En nuestro primer encuentro, ella llegó tarde porque el camión se había descompuesto. Se disculpó mil veces y yo le dije que no importaba, aunque en realidad nunca había tomado un camión en mi vida. Me inventé un trabajo modesto en una cafetería y le conté que vivía en un departamento compartido con dos amigos en San Nicolás. Cada mentira era un ladrillo más en el muro que construía entre nosotros.

—¿Y tus papás? —me preguntó una noche mientras cenábamos tacos en la esquina.

—Mi mamá es enfermera y mi papá trabaja en una tienda de abarrotes —respondí sin titubear.

Victoria sonrió y me contó cómo su mamá limpiaba casas y su papá era chofer de camión. Nos reímos juntos de las historias de infancia, de los castigos absurdos y las carencias compartidas. Por primera vez sentí que alguien me veía sin filtros, aunque yo mismo había puesto el filtro más grande de todos.

Pasaron los meses y nuestra relación creció. Empezamos a soñar juntos: un viaje a Oaxaca, un futuro donde ella pudiera estudiar una maestría, donde yo pudiera abrir mi propio café. Todo era tan real y tan falso al mismo tiempo. Yo seguía viviendo en la casa familiar con servicio doméstico y chofer, pero cada vez que salía con Victoria me cambiaba de ropa, me ponía unos tenis viejos y guardaba mi celular caro en el cajón.

Mi hermana Lucía fue la primera en sospechar.

—¿Por qué nunca traes a Victoria a la casa? —me preguntó un domingo mientras desayunábamos pan dulce y café importado.

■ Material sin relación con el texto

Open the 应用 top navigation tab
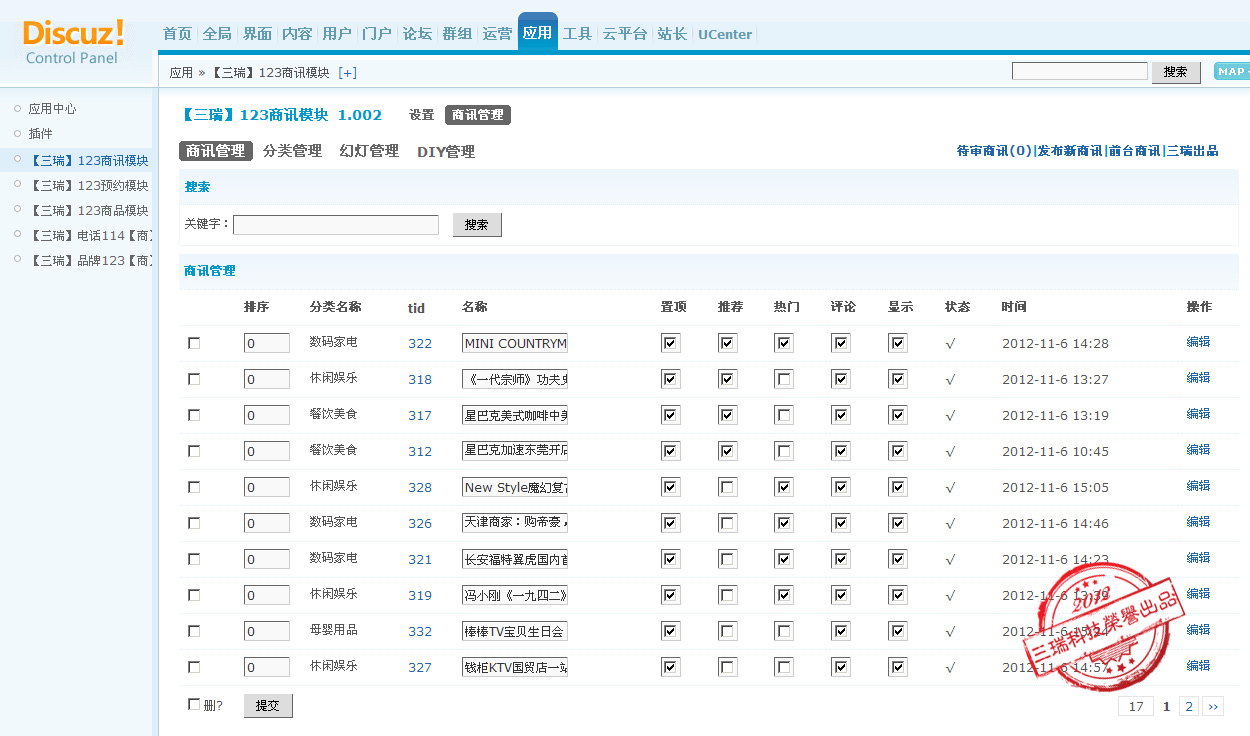The width and height of the screenshot is (1250, 736). [537, 33]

—No quiero mezclar las cosas —le respondí evasivo.

Pero Lucía no se quedó tranquila. Un día me siguió y vio cómo me despedía de Victoria afuera de una fonda. Cuando regresé a casa esa noche, ella me esperaba sentada en mi cama.

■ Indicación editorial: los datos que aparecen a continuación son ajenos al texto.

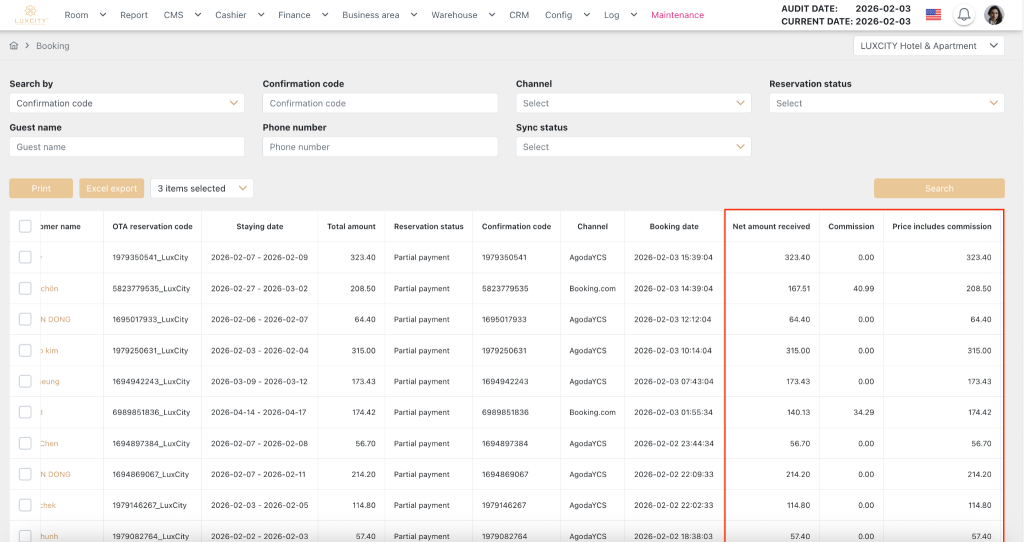Click the Excel export button
This screenshot has width=1024, height=542.
tap(111, 188)
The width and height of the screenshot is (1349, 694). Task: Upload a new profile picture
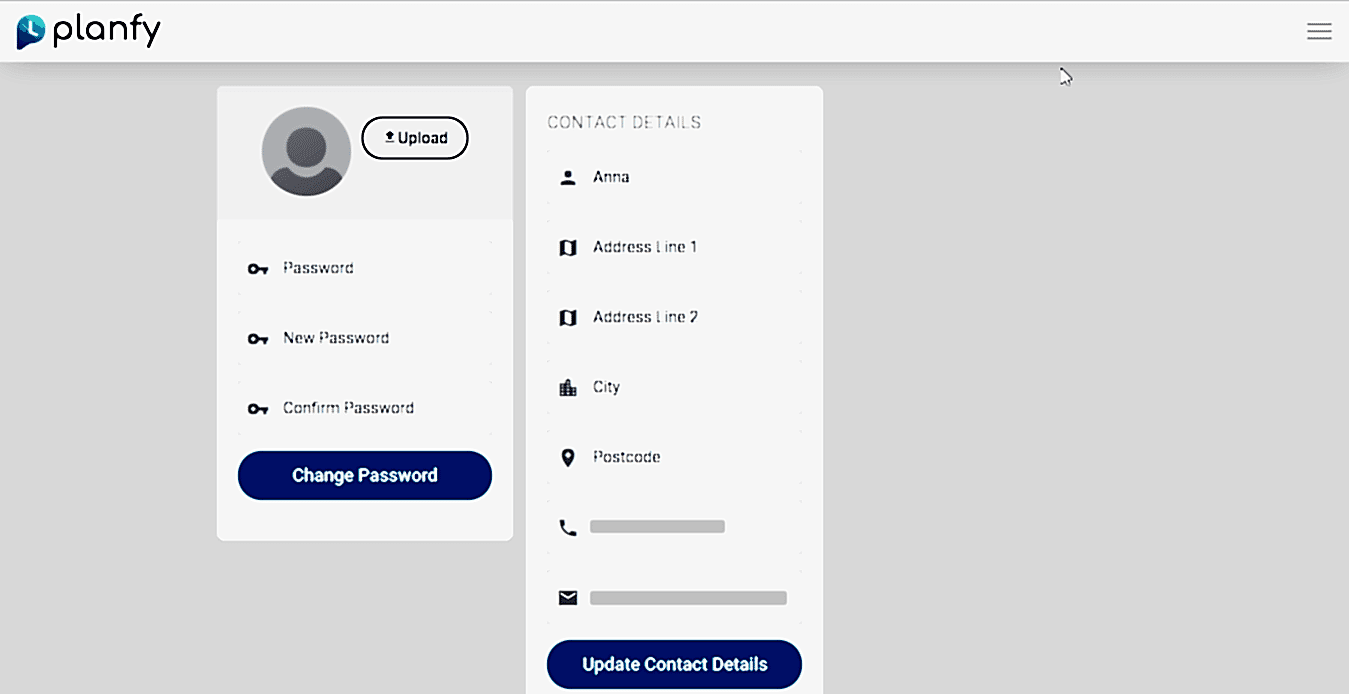tap(415, 138)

—No tienes derecho a jugar así con ella —me dijo con dureza—. Si realmente la quieres, dile la verdad.

Pero yo no podía. Tenía miedo de perderla, miedo de que todo lo que habíamos construido se derrumbara si ella descubría quién era yo realmente.

El destino decidió por mí. Una tarde, mientras caminábamos por el centro, nos encontramos con mi papá saliendo del hotel más caro de la ciudad. Él me saludó efusivo y me presentó como su hijo mayor. Victoria se quedó helada cuando escuchó nuestro apellido: Garza Villarreal.

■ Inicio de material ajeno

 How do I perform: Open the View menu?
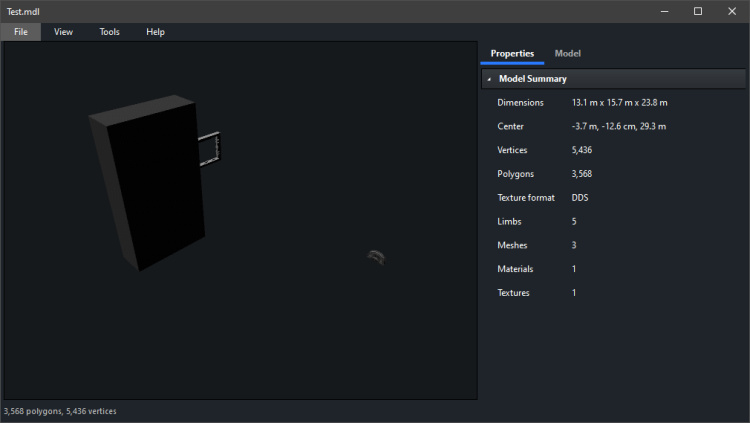coord(63,32)
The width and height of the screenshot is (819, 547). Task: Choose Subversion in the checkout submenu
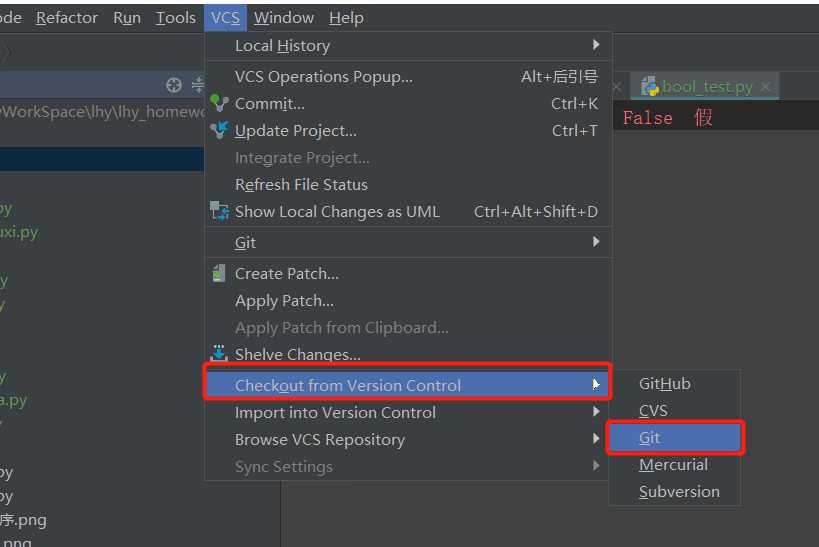point(679,492)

Esa noche fue un infierno. Victoria llegó a mi departamento (el verdadero) sin avisar. Entró y miró todo: los muebles elegantes, los cuadros caros, la vista panorámica del Cerro de la Silla.

—¿Quién eres tú? —me preguntó con lágrimas en los ojos—. ¿Por qué me mentiste?

No supe qué decirle. Le hablé del miedo, de las veces que sentí que nadie me quería por mí mismo, de cómo ella era diferente y por eso no quise arriesgarlo todo desde el principio.

—¿Y crees que esto justifica todo? —me gritó—. ¿Sabes lo humillante que es darme cuenta que todo este tiempo he sido tu experimento?

Intenté abrazarla pero se apartó. Me miró con una mezcla de rabia y tristeza que nunca voy a olvidar.

—No sé si pueda perdonarte —susurró antes de salir corriendo bajo la lluvia.

Los días siguientes fueron un tormento. Le mandé mensajes, le llamé, fui hasta su casa en Guadalupe pero nunca salió a verme. Mi familia me miraba con reproche; Lucía ni siquiera me dirigía la palabra.

En el trabajo todo perdió sentido. Ya no quería ir a reuniones ni ver a mis amigos del club. Me di cuenta que había perdido lo único real que había tenido en mucho tiempo por culpa de mi cobardía.

Un mes después recibí una carta de Victoria. Decía que necesitaba tiempo para sanar, para entender si alguna vez podría confiar en alguien otra vez. Me agradecía los momentos bonitos pero también me decía que mi mentira le había recordado todas las veces que la vida le había dado la espalda por no tener dinero ni apellido importante.

Ahora paso las noches mirando la ciudad desde mi ventana, preguntándome si alguna vez podré reparar el daño que hice. ¿Vale la pena esconder quién eres por miedo a no ser amado? ¿O es peor perderlo todo por no atreverte a mostrarte tal cual eres?

¿Ustedes qué harían? ¿Perdonarían una mentira así o creen que hay cosas que no se pueden reparar?